As scientists warn about the devasting effects of climate change, more investors are shifting their focus on environmental risk and how they might affect their portfolios. After all, the prevailing rising temperatures and increasing frequency of severe storms, floods, heatwaves, and drought are eroding the economic gains of many nations.
Globally, the unmatched existential threat of the climate crisis is a major concern to governments and players in the financial services sector. Both recognise that financial resilience will remain at stake if drastic measures are not taken to abate the effects of a shifting climate. Africa remains as one of the most adversely exposed continents to climate change. Five out of 10 countries that are most susceptible to the crisis are in Africa. This gives the continent a compelling reason to adopt global best practices to boost its adaptive capacities.
It is encouraging to see that as of November 2019, majority of African countries, Kenya included, had ratified the Paris Agreement and submitted their Nationally Determined Contribution (NDCs), focusing on adaptation measures. Today, their commitment is setting their course to enhance climate action by cutting Green House Gas (GHG) emissions and building their resilience. At home, the Central Bank of Kenya took a progressive approach by introducing to the banking sector Guidance on Climate-Related Risk Management. The guidance provide direction and encourage banks to integrate climate related risks in their decision-making frameworks particularly, in their governance, strategy, risk management and disclosure structures.
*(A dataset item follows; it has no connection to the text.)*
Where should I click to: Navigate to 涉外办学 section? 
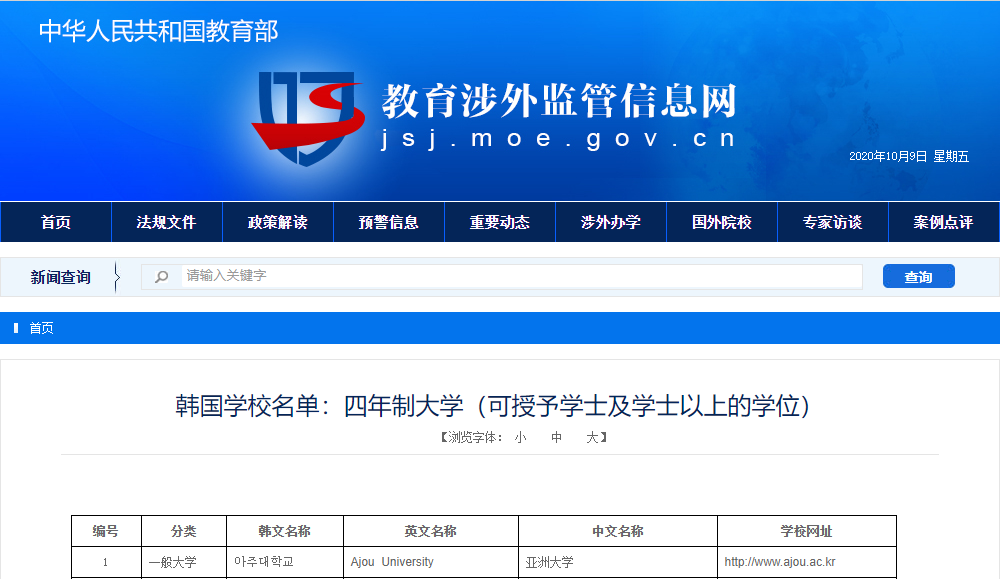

Such progressive policies are critical to supporting the country to transition into a low-carbon economy.
Kenya Bankers Association has also been a key advocate over the years in enabling banks to set pace in recognizing and managing the impact of climate risk through its Sustainable Finance Initiative. In 2015, KBA launched the SFI Guiding Principles which has empowered a good number of banks in Kenya to be innovative in their allocation of resources to spur green growth while they mitigate risks associated with their lending practices. This progress can be corroborated by the findings from the 2020 State of Sustainable Finance in Kenya’s Banking Industry report, which highlighted that 85.7 percent of banks’ credit policy ensures responsible and sustainable lending that promotes the country’s sustainable economic development. In the same report, 81 per cent of banks surveyed stated that their management developed procedures that ensure compliance with local environmental laws including the Climate Change Act, and labour standards. Banks are keen to comply given the systemic risk associated with a late transition to a low-carbon economy.